╭─ SOURCE EXCERPT
20. The lowlights: Reggie Miller retired; O’Neal morphed into an overpaid under-achiever with a bad attitude and was sent packing to Toronto; Jackson and Jamaal Tinsley were peripherally involved in a strip club shooting; their fans grew to loathe the postmelee team so passionately that the Pacers panicked and sent Al Harrington and Jackson to Golden State for a Mike Dunleavy/Troy Murphy pu-pu contract platter; and they lost a reported $30 million in 2009 and might be a threat to relocate. Not even the Basketball Jesus can save them. 21. I don’t think they win the ’04, ’05 or ’07 titles with Kidd. He peaked in ’02 and ’03 and would have been blamed if they didn’t win, which only would have made things worse. 22. Well, unless you’re Mark Cuban—he gave up two number ones and $11 million for the right to pay Kidd three times as much as Devin Harris (a 2009 All-Star
).
23. Orlando never got properly skewered for this one. Who overpays for an NBA star recovering from a fractured ankle? I hope every wannabe GM learns one lesson from this book: don’t mess with broken feet and broken ankles.
24. I’m wired differently: I would have been like, “Good luck, everybody! Thanks for the memories!”
╰─
╭─ PROVIDED RECORDS
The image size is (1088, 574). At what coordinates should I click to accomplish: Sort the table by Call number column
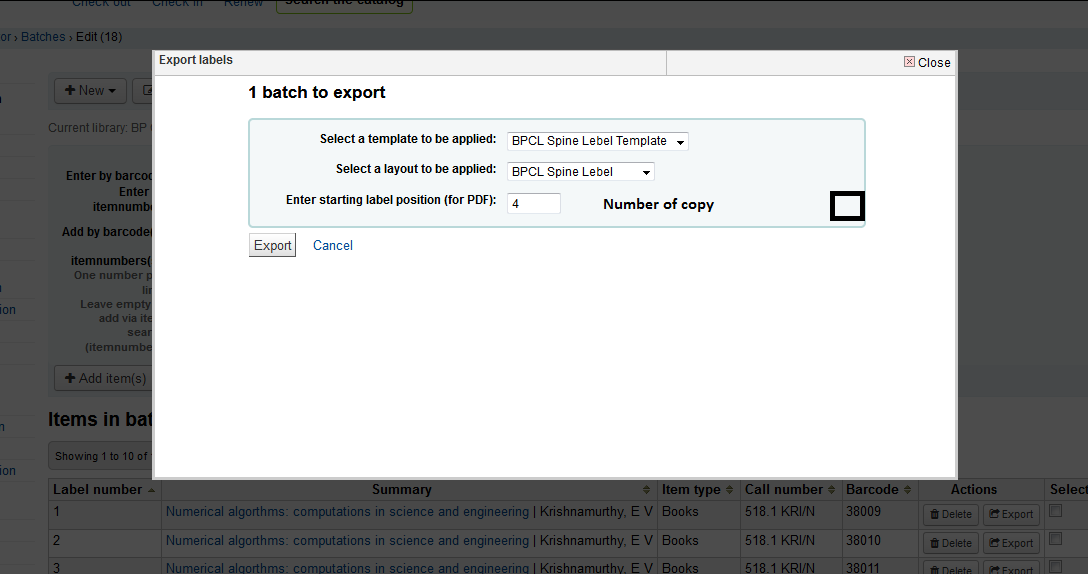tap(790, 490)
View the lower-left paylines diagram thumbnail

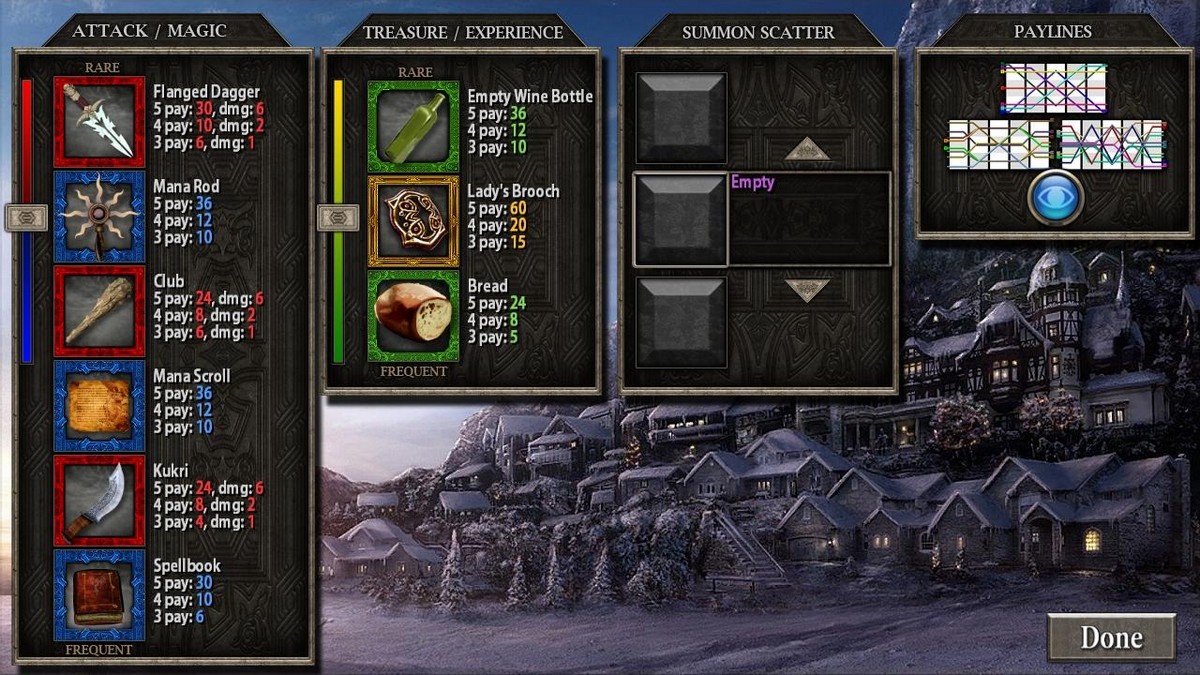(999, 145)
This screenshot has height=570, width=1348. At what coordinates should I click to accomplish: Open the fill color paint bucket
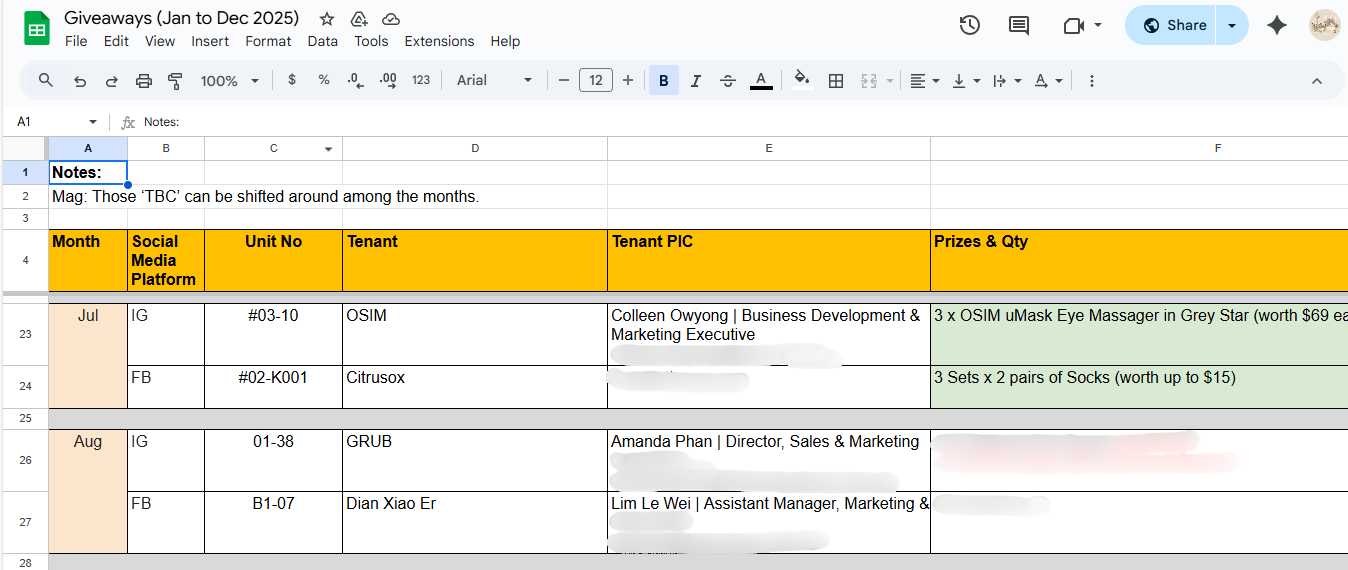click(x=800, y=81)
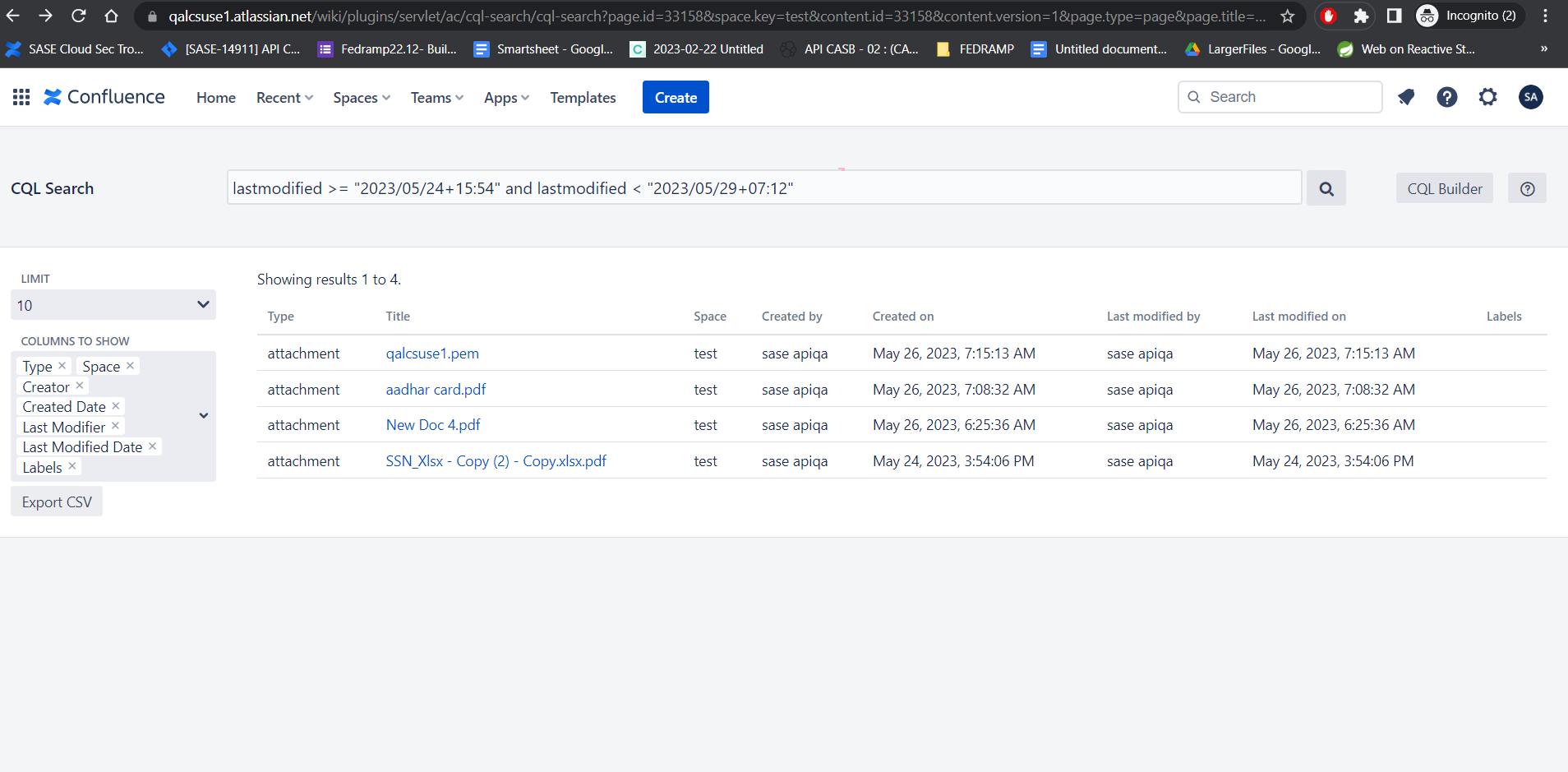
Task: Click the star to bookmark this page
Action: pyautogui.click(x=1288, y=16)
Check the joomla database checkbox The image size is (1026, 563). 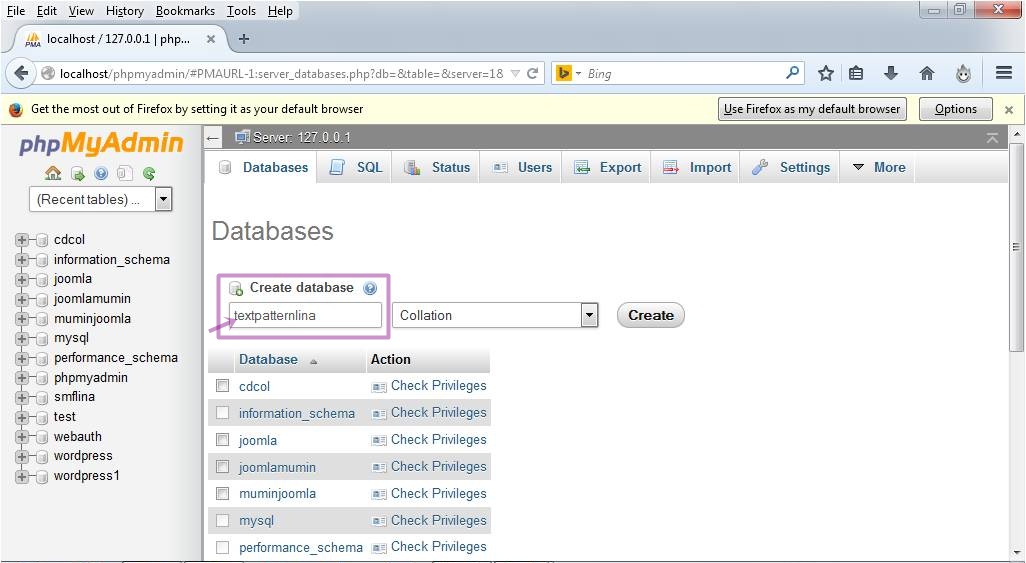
╰─
_TASK INSTRUCTIONS_
According to the basketball footnotes, what led the Pacers to send Al Harrington and Jackson to Golden State? Answer in one to three sentences.

_ANSWER TO THIS TASK_
The Pacers' fans came to loathe the post-melee team so passionately that the Pacers panicked. They then sent Harrington and Jackson to Golden State in exchange for Mike Dunleavy and Troy Murphy.